▶ DATA SHOWN
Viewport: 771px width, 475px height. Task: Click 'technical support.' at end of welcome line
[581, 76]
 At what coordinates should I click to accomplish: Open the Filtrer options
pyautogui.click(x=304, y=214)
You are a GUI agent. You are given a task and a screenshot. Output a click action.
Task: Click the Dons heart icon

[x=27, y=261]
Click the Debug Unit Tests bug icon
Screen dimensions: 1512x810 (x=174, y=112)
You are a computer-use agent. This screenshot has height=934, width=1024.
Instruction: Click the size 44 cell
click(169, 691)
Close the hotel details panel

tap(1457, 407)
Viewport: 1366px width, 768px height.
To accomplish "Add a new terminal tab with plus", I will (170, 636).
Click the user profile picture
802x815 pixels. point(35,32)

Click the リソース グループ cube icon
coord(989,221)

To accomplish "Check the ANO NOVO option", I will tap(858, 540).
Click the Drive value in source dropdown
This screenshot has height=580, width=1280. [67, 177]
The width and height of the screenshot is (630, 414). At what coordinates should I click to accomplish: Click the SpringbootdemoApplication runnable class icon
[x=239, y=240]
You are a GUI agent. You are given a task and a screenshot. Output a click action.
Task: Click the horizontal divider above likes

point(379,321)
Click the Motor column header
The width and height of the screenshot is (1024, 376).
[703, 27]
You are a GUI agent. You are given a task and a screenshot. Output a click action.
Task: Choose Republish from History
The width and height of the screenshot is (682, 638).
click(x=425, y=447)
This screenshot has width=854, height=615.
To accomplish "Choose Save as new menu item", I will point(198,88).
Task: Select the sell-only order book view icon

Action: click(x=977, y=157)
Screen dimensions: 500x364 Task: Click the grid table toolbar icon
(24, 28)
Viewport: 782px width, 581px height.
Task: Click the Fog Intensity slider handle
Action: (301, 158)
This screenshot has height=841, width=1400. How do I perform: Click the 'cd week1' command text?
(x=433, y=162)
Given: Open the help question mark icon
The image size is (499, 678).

▶ WORK TO COMPLETE
Copy the material above line for line, changing nothing.

▶ EXERCISE RESULT
Viewport: 771px width, 475px height. Task: Click 'technical support.' at end of welcome line
[581, 76]
 At what coordinates should I click to accomplish: Open the Filtrer options
pyautogui.click(x=304, y=214)
You are a GUI agent. You are given a task and a screenshot. Output a click action.
Task: Click the Dons heart icon

[x=27, y=261]
Click the Debug Unit Tests bug icon
Screen dimensions: 1512x810 (x=174, y=112)
You are a computer-use agent. This screenshot has height=934, width=1024.
Instruction: Click the size 44 cell
click(169, 691)
Close the hotel details panel

tap(1457, 407)
Viewport: 1366px width, 768px height.
To accomplish "Add a new terminal tab with plus", I will (170, 636).
Click the user profile picture
802x815 pixels. point(35,32)

Click the リソース グループ cube icon
coord(989,221)

To accomplish "Check the ANO NOVO option", I will tap(858, 540).
Click the Drive value in source dropdown
This screenshot has height=580, width=1280. [67, 177]
The width and height of the screenshot is (630, 414). At what coordinates should I click to accomplish: Click the SpringbootdemoApplication runnable class icon
[x=239, y=240]
You are a GUI agent. You are given a task and a screenshot. Output a click action.
Task: Click the horizontal divider above likes

point(379,321)
Click the Motor column header
The width and height of the screenshot is (1024, 376).
[703, 27]
You are a GUI agent. You are given a task and a screenshot. Output a click action.
Task: Choose Republish from History
The width and height of the screenshot is (682, 638).
click(x=425, y=447)
This screenshot has width=854, height=615.
To accomplish "Choose Save as new menu item", I will point(198,88).
Task: Select the sell-only order book view icon

Action: click(x=977, y=157)
Screen dimensions: 500x364 Task: Click the grid table toolbar icon
(24, 28)
Viewport: 782px width, 581px height.
Task: Click the Fog Intensity slider handle
Action: (301, 158)
This screenshot has height=841, width=1400. How do I perform: Click the 'cd week1' command text?
(x=433, y=162)
Given: Open the help question mark icon
The image size is (499, 678).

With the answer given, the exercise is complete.